A classic case is that of Basheer (name changed as he is still fighting his case out with a public sector insurance firm), a coconut oil merchant in Ernakulam district. He has his mill close to a river. He had paid his insurance premiums and his trade was doing quite well.

On August 14, 2018, the ruler level started rising after dams were opened. He had to rush with his family to a relief camp. He returned after nearly two weeks only to find mounds of silt nearly covering his machinery. There was no copra in his godown as it was taken away by the gushing waters along with the cartons. Oil stored in the mill had also flowed away and a thick layer of it was there in his well.

The loss he suffered was around Rs 60-65 lakh. He contacted the insurance company and its surveyors came for assessment of damage. The shock came when he was informed by the insurance firm that his loss had been assessed and he was eligible to a claim of Rs 15 lakh. But Basheer has not accepted it and is set to challenge it in a legal forum.

The case of another hardware trader in Muvattupuzha in Ernakulam district is no different. His stock of tonnes of bars and other iron material rusted in the floods. Finally weeks after the flood, insurance surveyors came, what they assessed was rusted stuff and so the claim could be only for Rs 3 lakh when the loss, the hardware owner says, is over Rs 25 lakh.

His dilemma now is that the rusted stock can be sold only as scrap.

A plastic product manufacturer has just rusted machinery at his unit in Alappuzha. He found it hard to convince the insurance surveyors that there was a lot of stock once which was taken away by the flood waters. He had no material to show the surveyor. What he got as claim was meagre, he admitted.

An entrepreneur making oil massage wooden tables used in Ayurveda treatment saw the floods take away not only some of the finished products but even raw materials, mainly quality wood of select variety.

Like Basheer and several other entrepreneurs and traders, he too feels ‘cheated’ by his insurance firm. His loss was at least Rs 65 lakh but the insurance company offered him just Rs 3 lakh. After much deliberations and pleadings, the company finally raised it to Rs 15 lakh and even refused to allow him to accept it with his rider that it was under protest. Loan repayments, wage arrears and other financial issues forced him to accept it. He is yet to restart his once flourishing niche business.
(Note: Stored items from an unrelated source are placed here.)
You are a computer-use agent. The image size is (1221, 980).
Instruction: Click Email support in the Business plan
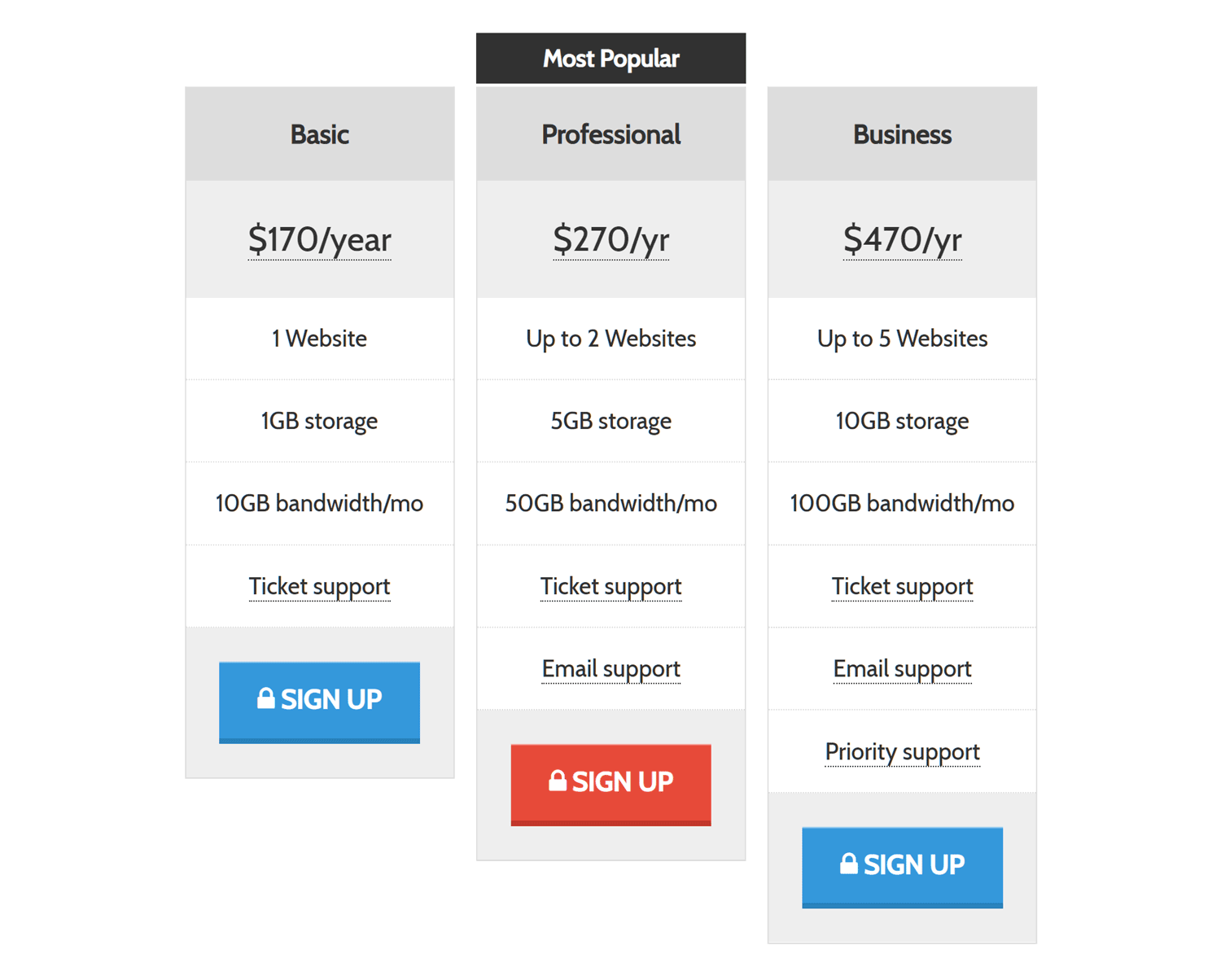(902, 669)
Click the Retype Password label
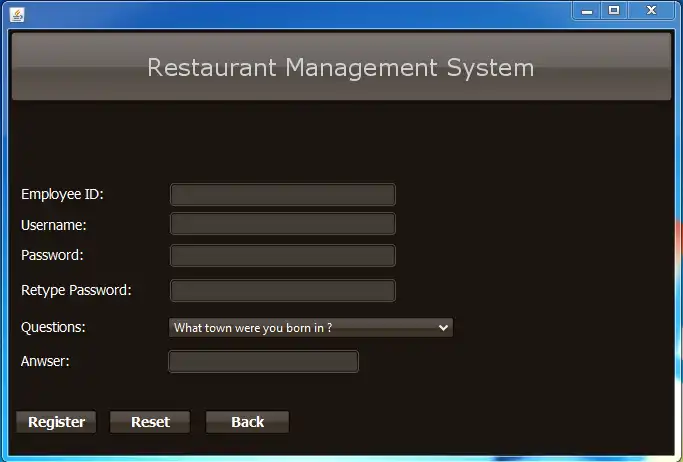683x462 pixels. 76,290
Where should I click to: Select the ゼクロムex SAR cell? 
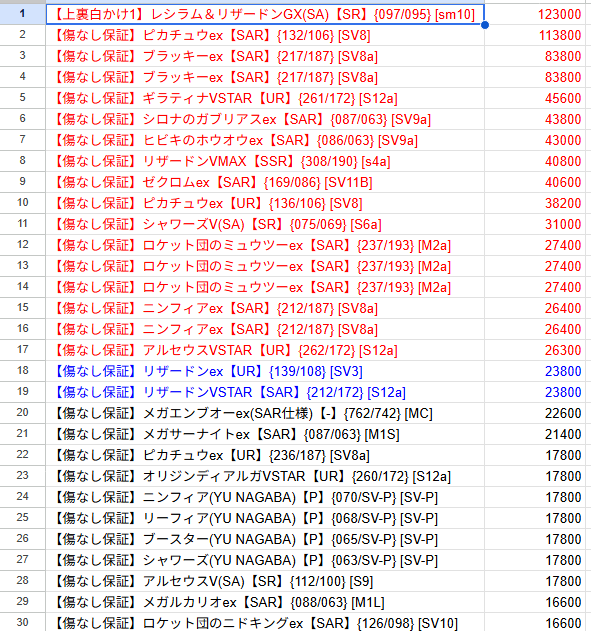click(x=265, y=182)
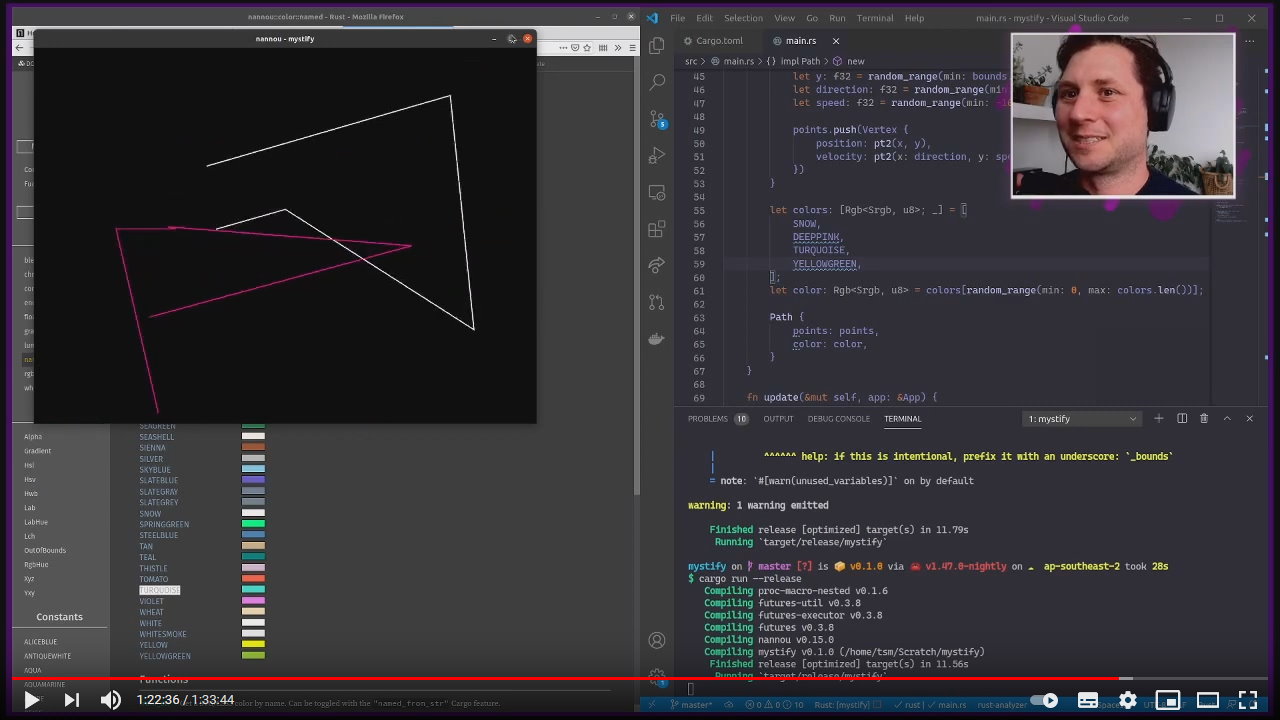This screenshot has height=720, width=1280.
Task: Click the SPRINGGREEN color swatch in docs
Action: [x=253, y=524]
The promise of loans without collateral security to restart ventures is still a dream. A top official of an insurance inspection firm told The Covai Post that there were a few cases where the loss was inflated by the claimants and timely action was taken. But deserving cases were dealt with harshly. This woul be the case in other states like Tamil Nadu or Karnataka or Maharashtra which faced flood fury this time.